Fine. But over the past years, many of my students and a host of others have been puzzled by a salient notion: the overwhelming number of Union soldiers did not go to war to put an end to this rather conspicuous institution. If slavery threatened to destroy the country, as it seemed to be doing in a hasty fashion, why, in 1861, were northern soldiers not intent on destroying the cause of this mighty scourge? As the detractors of the "slavery as a cause" argument will happily tell you, (most) Yankees set off to war thinking very little of freeing slaves. Could one then conclude that northerners at arms did not believe that the war was over slavery?

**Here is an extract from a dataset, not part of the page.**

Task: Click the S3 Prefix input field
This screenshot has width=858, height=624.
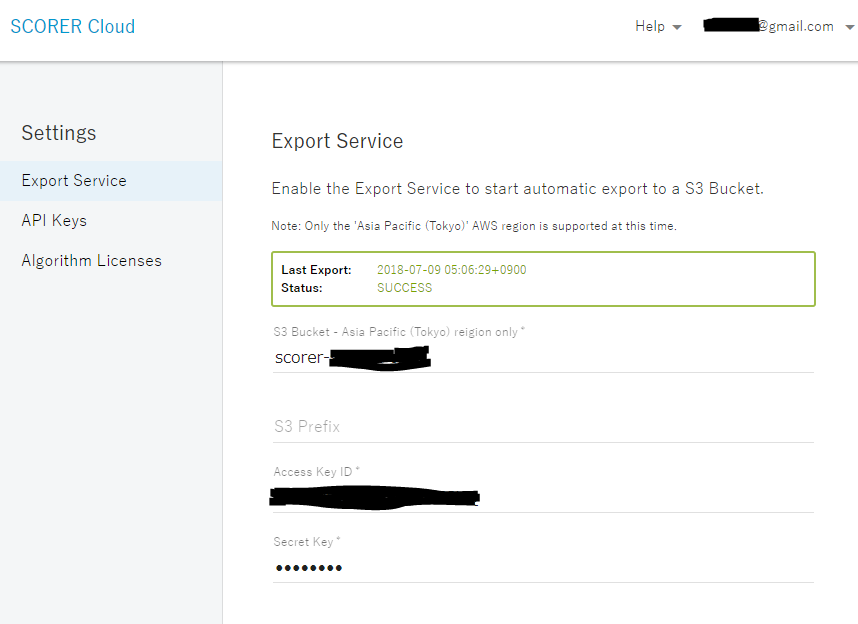Action: [x=543, y=426]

This logic is about as convoluted as it gets - yet I hear it all the time (it's right up there with the idea that the war could not have been about slavery because most Confederates did not own any slaves). While it is certainly true that Union soldiers fought overwhelmingly to preserve the nation (see Gary Gallagher's The Union War on this one), they did so knowing full well (or at the very least - perceiving) that a "slavocracy," as they would have called it, was hell bent on destroying the republic. Abolitionists - those who sought to destroy slavery from the very beginning - were a tiny minority. Generally speaking, as the war went on, soldiers saw emancipation as a means to an end - in effect freeing slaves as a crippling blow to the Confederate war effort. Only when the war was over did Union veterans hail emancipation as (one of) the war's great causes. Their celebratory efforts were full of nods to freedom and Union.
But despite the changing nature of how Union soldiers warmed to emancipation, they could certainly tell you what the war was all about. As Union general Carl Schurtz wrote in his memoirs, loyal soldiers of the republic knew all along that slavery was indeed the "guilty cause of the whole mischief."